Collected data
####################
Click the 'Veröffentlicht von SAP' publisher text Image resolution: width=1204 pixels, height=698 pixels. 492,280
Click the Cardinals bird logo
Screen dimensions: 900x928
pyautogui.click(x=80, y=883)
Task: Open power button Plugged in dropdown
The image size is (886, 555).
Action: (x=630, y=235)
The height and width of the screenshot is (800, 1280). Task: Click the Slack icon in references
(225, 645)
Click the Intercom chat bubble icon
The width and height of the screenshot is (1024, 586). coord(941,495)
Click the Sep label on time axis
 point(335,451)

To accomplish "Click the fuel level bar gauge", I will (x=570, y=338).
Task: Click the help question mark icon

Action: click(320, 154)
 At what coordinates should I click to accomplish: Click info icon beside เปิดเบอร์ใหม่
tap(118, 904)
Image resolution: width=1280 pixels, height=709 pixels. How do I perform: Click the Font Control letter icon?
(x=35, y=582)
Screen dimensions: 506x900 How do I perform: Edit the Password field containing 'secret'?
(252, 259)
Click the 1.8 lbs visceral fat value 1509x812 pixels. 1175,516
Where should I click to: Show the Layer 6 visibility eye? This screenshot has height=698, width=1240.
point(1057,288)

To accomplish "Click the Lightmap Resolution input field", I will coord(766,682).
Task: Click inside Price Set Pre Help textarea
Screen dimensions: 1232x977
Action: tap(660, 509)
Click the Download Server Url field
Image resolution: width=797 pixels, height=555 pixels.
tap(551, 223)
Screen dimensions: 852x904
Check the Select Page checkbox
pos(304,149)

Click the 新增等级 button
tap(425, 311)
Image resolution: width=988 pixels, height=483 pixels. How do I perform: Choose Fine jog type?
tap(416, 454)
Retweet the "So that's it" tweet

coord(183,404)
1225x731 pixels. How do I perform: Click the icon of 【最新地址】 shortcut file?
####################
**How to complete this task**
Only the lines from the one with "Click the Sep label on time axis" through the final line above should be repeated, each exactly as written.

**Task answer**
Click the Sep label on time axis
 point(335,451)

To accomplish "Click the fuel level bar gauge", I will (x=570, y=338).
Task: Click the help question mark icon

Action: click(320, 154)
 At what coordinates should I click to accomplish: Click info icon beside เปิดเบอร์ใหม่
tap(118, 904)
Image resolution: width=1280 pixels, height=709 pixels. How do I perform: Click the Font Control letter icon?
(x=35, y=582)
Screen dimensions: 506x900 How do I perform: Edit the Password field containing 'secret'?
(252, 259)
Click the 1.8 lbs visceral fat value 1509x812 pixels. 1175,516
Where should I click to: Show the Layer 6 visibility eye? This screenshot has height=698, width=1240.
point(1057,288)

To accomplish "Click the Lightmap Resolution input field", I will coord(766,682).
Task: Click inside Price Set Pre Help textarea
Screen dimensions: 1232x977
Action: tap(660, 509)
Click the Download Server Url field
Image resolution: width=797 pixels, height=555 pixels.
tap(551, 223)
Screen dimensions: 852x904
Check the Select Page checkbox
pos(304,149)

Click the 新增等级 button
tap(425, 311)
Image resolution: width=988 pixels, height=483 pixels. How do I perform: Choose Fine jog type?
tap(416, 454)
Retweet the "So that's it" tweet

coord(183,404)
1225x731 pixels. How do I perform: Click the icon of 【最新地址】 shortcut file?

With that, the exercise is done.